Chandra menjelaskan bahwa konsep kepemimpinan modern yang diterapkan pemerintah berasal dari akar budaya kraton. Simbol bintang delapan (Asta Brata) menjadi representasi kepemimpinan yang bermoral, bijaksana, serta berperan dalam mengayomi masyarakat.
“Kami banyak menemukan manuskrip-manuskrip kuno yang masyarakat itu pegang sebenarnya tidak mengetahui maknanya. Ini mungkin peran serta dari pemerintah, dari kita semua untuk dapat menghimpun kembali, mengintisarikan kembali,” kata Chandra.
Kemendagri tengah mengidentifikasi nilai-nilai budaya tinggi yang terdapat di tengah masyarakat sebagai aset tak benda yang harus dilestarikan. Dalam wawancara, Chandra menyebut bahwa banyak manuskrip kuno ditemukan, meski masyarakat tidak sepenuhnya memahami makna yang terkandung di dalamnya.
“Mohon sekali manuskrip-manuskrip terkait dengan konsepsi-konsepsi tata kehidupan, penyelenggaraan, kenegaraan, kemasyarakatan ini dapat dihimpun kembali. Kami terima kasih dari BRIN, kami dengan BPSDM tentunya nilai-nilai kepemimpinan itu kami sangat kami perlukan,” katanya.
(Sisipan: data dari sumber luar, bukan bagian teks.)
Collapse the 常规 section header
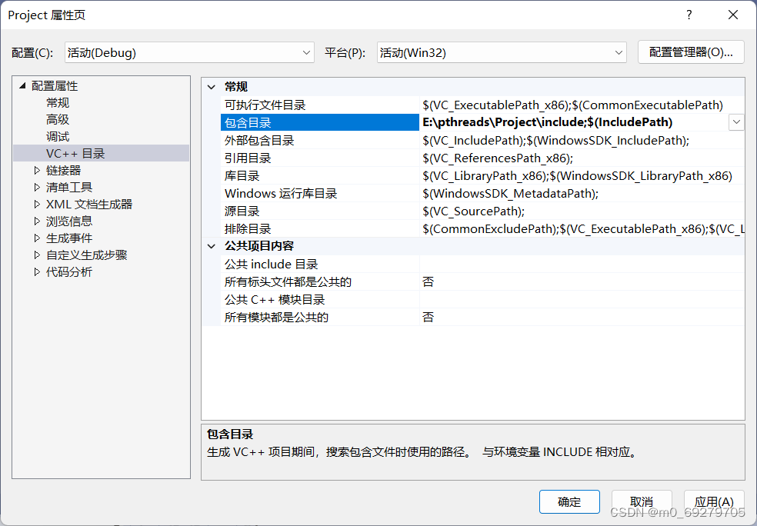The height and width of the screenshot is (526, 757). [211, 86]

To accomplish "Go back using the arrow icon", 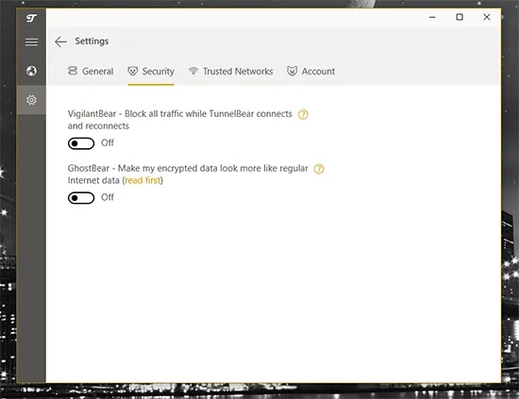I will point(61,42).
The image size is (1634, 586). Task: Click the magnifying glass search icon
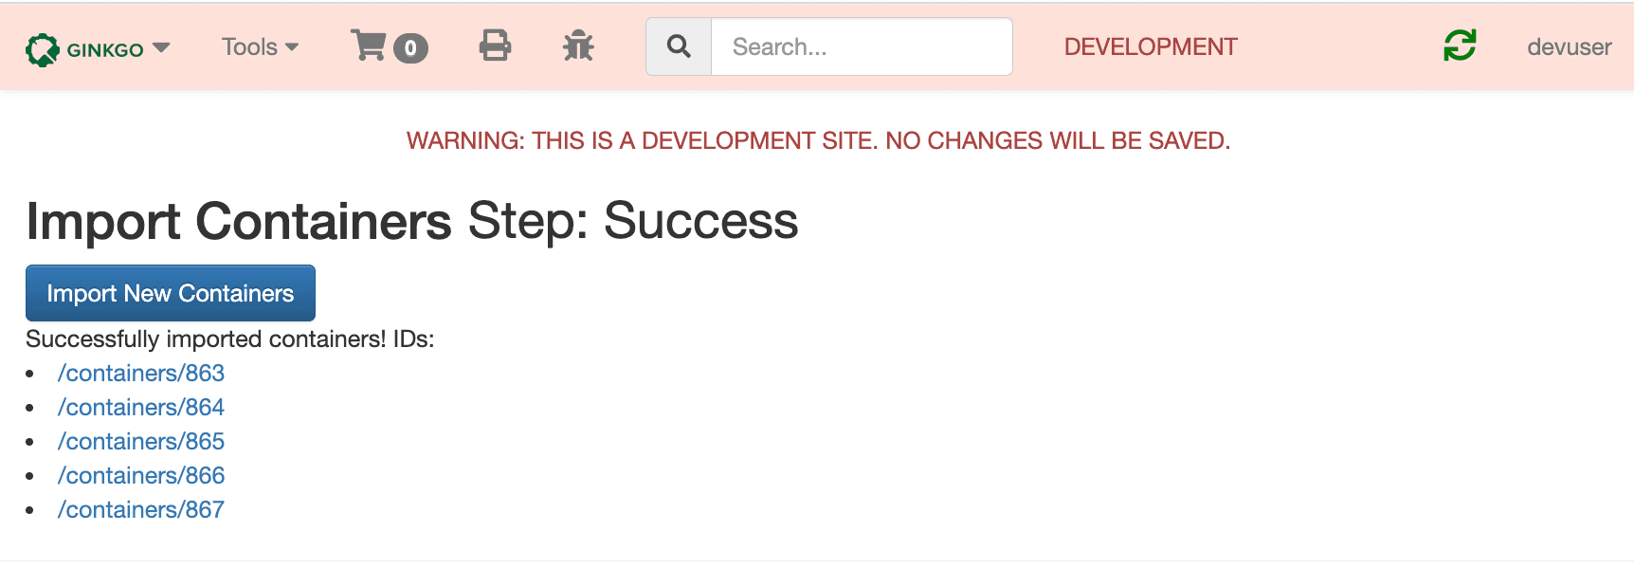[x=679, y=46]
Menurutnya, kerja sama dengan lembaga pemerintah lain diperlukan untuk mengarsipkan kembali warisan budaya yang menjadi fondasi kehidupan berbangsa. Ini bertujuan memberikan pedoman nilai kepada generasi muda dan mendorong kemajuan serta kesejahteraan Nusantara di masa yang akan datang.